### TEXTE SOURCE
Des exceptions qui confirment la souplesse de la « règle ».
La loi du 9 décembre 1905 reconnait à touTEs les citoyens la liberté de conscience et d’expression de leurs convictions « dans les limites de l’ordre public » et l’égalité entre tous quelles que soient celles-ci. Elle définit un État laïque par la séparation de l’État et des cultes. Cependant, des exceptions à cette loi vont perdurer, liées à l’histoire, mais surtout dans le cadre de la politique coloniale française. Elles seront aussi une des raisons de rébellion des populations colonisées.

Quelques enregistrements
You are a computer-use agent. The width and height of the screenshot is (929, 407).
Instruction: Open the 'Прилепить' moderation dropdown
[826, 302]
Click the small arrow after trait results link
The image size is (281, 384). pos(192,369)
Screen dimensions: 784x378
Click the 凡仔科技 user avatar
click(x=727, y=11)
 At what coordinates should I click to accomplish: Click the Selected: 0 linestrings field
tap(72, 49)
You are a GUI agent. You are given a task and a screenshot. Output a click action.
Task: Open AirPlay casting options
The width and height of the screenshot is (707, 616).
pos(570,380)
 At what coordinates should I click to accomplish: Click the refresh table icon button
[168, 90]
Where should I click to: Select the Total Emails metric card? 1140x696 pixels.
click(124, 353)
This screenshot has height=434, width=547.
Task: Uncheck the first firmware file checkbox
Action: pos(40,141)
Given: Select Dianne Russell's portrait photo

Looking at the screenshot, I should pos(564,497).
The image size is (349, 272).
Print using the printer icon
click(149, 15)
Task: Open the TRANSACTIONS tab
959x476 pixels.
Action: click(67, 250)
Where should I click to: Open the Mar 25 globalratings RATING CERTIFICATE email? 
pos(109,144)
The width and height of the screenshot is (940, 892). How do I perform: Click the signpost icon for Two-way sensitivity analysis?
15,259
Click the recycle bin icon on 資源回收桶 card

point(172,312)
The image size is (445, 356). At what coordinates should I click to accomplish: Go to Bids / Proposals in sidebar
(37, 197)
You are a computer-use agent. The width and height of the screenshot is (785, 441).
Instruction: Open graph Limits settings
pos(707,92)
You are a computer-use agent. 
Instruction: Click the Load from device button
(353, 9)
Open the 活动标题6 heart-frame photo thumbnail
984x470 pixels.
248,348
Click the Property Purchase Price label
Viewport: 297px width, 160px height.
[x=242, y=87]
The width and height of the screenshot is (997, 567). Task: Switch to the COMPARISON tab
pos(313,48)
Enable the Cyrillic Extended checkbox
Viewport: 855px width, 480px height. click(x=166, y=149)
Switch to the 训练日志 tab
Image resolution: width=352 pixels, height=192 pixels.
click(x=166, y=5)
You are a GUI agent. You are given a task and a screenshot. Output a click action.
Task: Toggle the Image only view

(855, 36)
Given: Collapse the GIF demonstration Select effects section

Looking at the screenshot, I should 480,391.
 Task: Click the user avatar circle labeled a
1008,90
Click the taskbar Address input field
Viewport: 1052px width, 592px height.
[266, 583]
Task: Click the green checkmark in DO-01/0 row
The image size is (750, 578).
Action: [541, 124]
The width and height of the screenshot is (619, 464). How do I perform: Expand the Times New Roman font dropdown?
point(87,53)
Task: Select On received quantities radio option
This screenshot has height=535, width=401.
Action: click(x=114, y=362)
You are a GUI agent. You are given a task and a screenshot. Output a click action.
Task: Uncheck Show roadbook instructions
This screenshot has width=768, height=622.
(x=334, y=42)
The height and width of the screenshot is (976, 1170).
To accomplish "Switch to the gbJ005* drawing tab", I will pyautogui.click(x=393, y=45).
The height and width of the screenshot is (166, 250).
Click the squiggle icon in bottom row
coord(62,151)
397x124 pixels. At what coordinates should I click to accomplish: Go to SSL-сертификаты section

### CONSIGNES À TRAITER
(1) D’après le passage sur la loi de 1905, par quoi un État laïque est-il défini ?
(2) Recopiez fidèlement le passage sur la loi de 1905 en commençant aux mots « Des exceptions qui » et en vous arrêtant après « des populations colonisées. ».
(3) Les affirmations suivantes concordent-elles avec le passage sur la loi de 1905 ? Répondez par oui ou par non à chacune et citez les mots du passage qui tranchent.
(a) La loi garantit la liberté d’expression des convictions sans aucune limite.
(b) Les exceptions à la loi ont perduré surtout dans le cadre de la politique coloniale française.
(c) La loi date du 9 décembre 1905.

### RÉPONSES ATTENDUES
(1) Par la séparation de l’État et des cultes.

(2)
Des exceptions qui confirment la souplesse de la « règle ».
La loi du 9 décembre 1905 reconnait à touTEs les citoyens la liberté de conscience et d’expression de leurs convictions « dans les limites de l’ordre public » et l’égalité entre tous quelles que soient celles-ci. Elle définit un État laïque par la séparation de l’État et des cultes. Cependant, des exceptions à cette loi vont perdurer, liées à l’histoire, mais surtout dans le cadre de la politique coloniale française. Elles seront aussi une des raisons de rébellion des populations colonisées.

(3)
(a) Non : « dans les limites de l’ordre public ».
(b) Oui : « mais surtout dans le cadre de la politique coloniale française ».
(c) Oui : « La loi du 9 décembre 1905 ».